THEATRE / Knowing its farce from its elbow: Paul Taylor on Peter Hall's production of Feydeau's An Absolute Turkey
The last time Gerald Scarfe worked on a Peter Hall production in this country, it proved rather a case of fetching coals to Newcastle. The show was Born Again, a musical based on Ionesco's Rhinoceros, the irony being that if there's a creature on whom God nipped in and did a pre-emptive Gerald Scarfe job of His own, then it must be that one. There's clearly somewhat less risk of redundancy with a Feydeau farce, though the news that Scarfe was going to design An Absolute Turkey (Hall's adaptation with his wife, Nicki Frei, of Le Dindon) will have generated misgivings in anyone who remembers Richard Jones's spectacularly misguided 1989 version of A Flea in Her Ear.

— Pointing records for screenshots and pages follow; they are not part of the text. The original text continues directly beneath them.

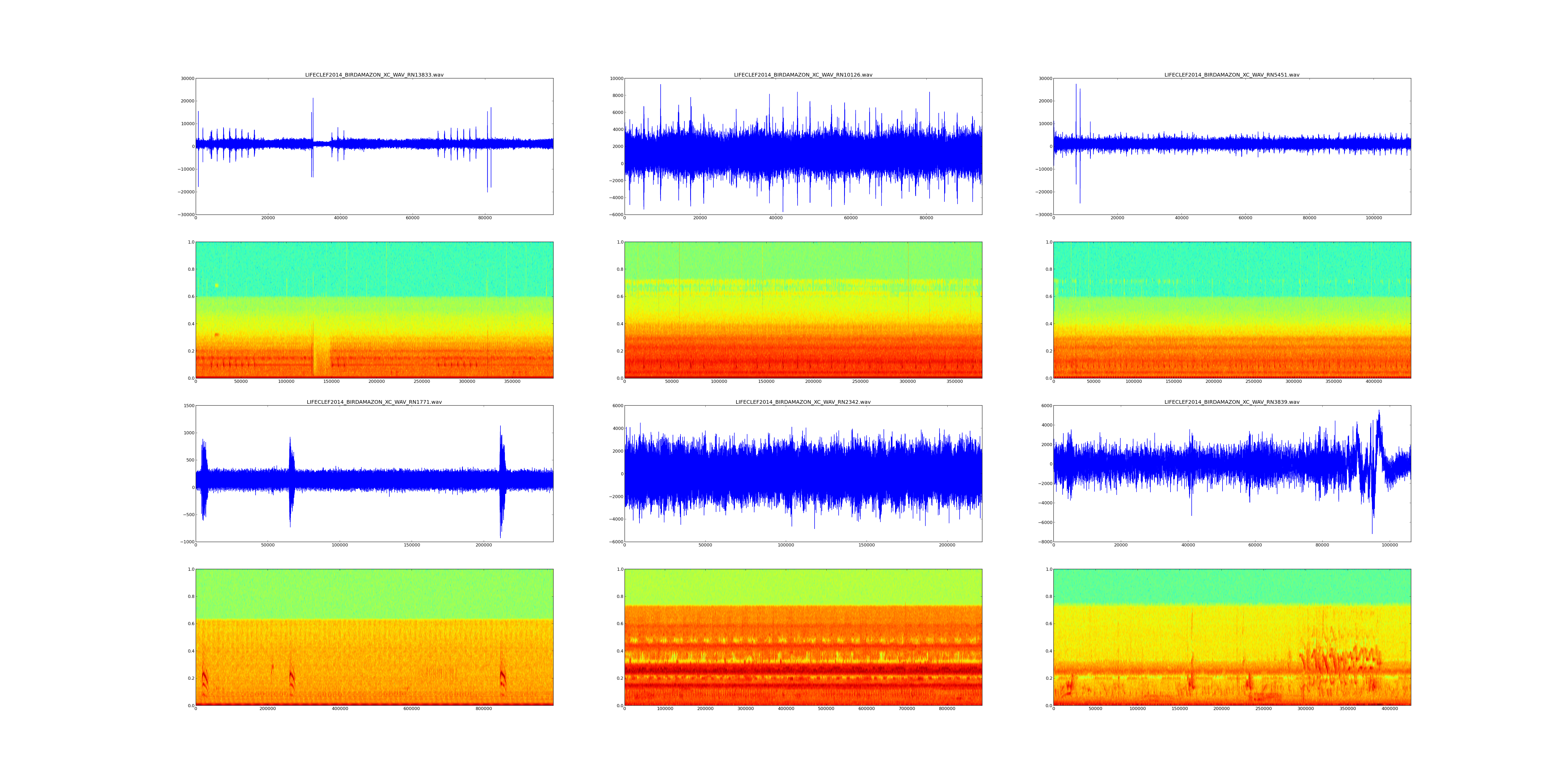Click the spectrogram below RN5451 waveform
Viewport: 1568px width, 784px height.
tap(1231, 310)
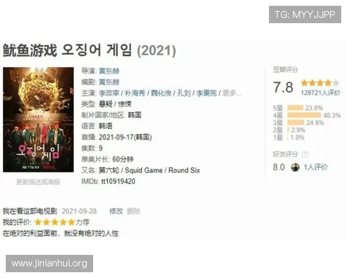
Task: Click the 4星 rating bar
Action: tap(304, 115)
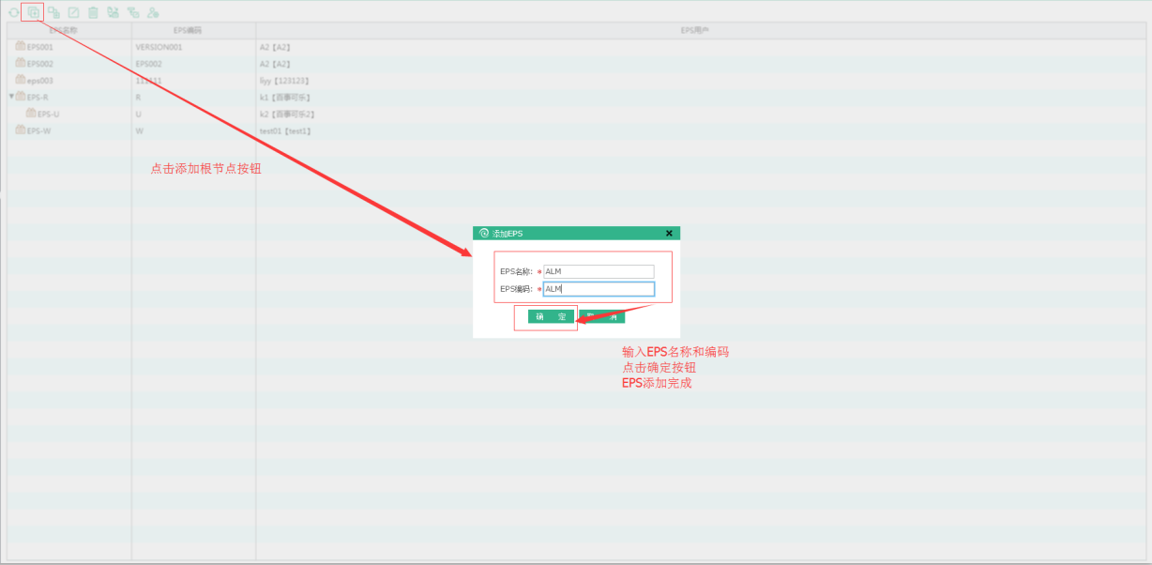The width and height of the screenshot is (1152, 565).
Task: Click the folder icon beside EPS-W
Action: (21, 130)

Completely missing the point that the madness and frenzy in a Feydeau farce must burst out from a world of prosaic middle-class solidity, that production and the Quay Brothers' design presented the piece as an expressionist Kraft-Ebbingised impotence- nightmare whose strenuously abnormal decor (even the front curtain sported huge, pointedly mattressy stains) left the farce all dressed up but with nowhere to go.
Fears that Scarfeian grotesquery would in like manner upstage An Absolute Turkey are quickly allayed by surprisingly restrained sets, which do, however, raise mild doubts of their own. Aren't all the crushed velvet walls and witty art nouveau design features just a shade too, well, arty for Feydeau's bourgeois personnel who include, after all, a lawyer who, in his picture-collecting, evidently does not know his art from his elbow?
But if the decor strikes a slightly sharp note, Hall's handling of the tricky modulations of tone and shifts of pace win increasing admiration as the evening proceeds. The play is, in some respects, an awkward customer, for it is only Act 2, set in a chaotically overbooked hotel room, that builds up a truly sustained and delirious farce momentum. Here, surrounded by a swirl of clandestine activity in cupboards and adjoining chambers, an elderly army doctor (excellent Peter Cellier) and his stone-deaf wife (Linda Spurrier) are seen getting ready to turn in and repeatedly, and in her case quite unwittingly, triggering the cacophonous alarm that's been planted under the bed by others to entrap a pair of adulterers.
This high point, exuberantly achieved here, is flanked by a first act in which the farcical flurries are punctuated by talky comedy of manners about male double standards on adultery and by a smaller-scale last act, which, though very funny, moves at times to the less frenzied rhythms of situation comedy. It would be unfair in either case to charge the production with being under-driven. The last act in particular is a delight, with Griff Rhys Jones in captivatingly hapless form as a playboy who, like the hotel room in the previous scene, finds himself a trifle overbooked. He's confronted by not one woman but two, each keen to use his services in order to pay back an errant husband in kind. The only trouble is that he is so thoroughly shagged out after an all-nighter with a floozie, he can hardly stand up, let alone get it up. His would-be Lothario lope towards Felicity Kendal's Lucienne looks like the final stages of a sponsored walk across the Sahara. Repeated buttings-in from Ken Wynne's hilariously interfering family retainer don't help to bring out the Casanova in him either.
The fact that we know that injured Lucienne won't actually turn adulteress, and that her husband has erred only once, lays a slightly irritating safety net under the proceedings, which, despite a flirtatiously half-open ending, are in no danger of veering into Ortonesque sexual radicalism. But the acting (especially from Nicholas Le Prevost as a dementedly jerky jerk) turns An Absolute Turkey into a more than modest success.
The Globe, London W1 (071-494 5065).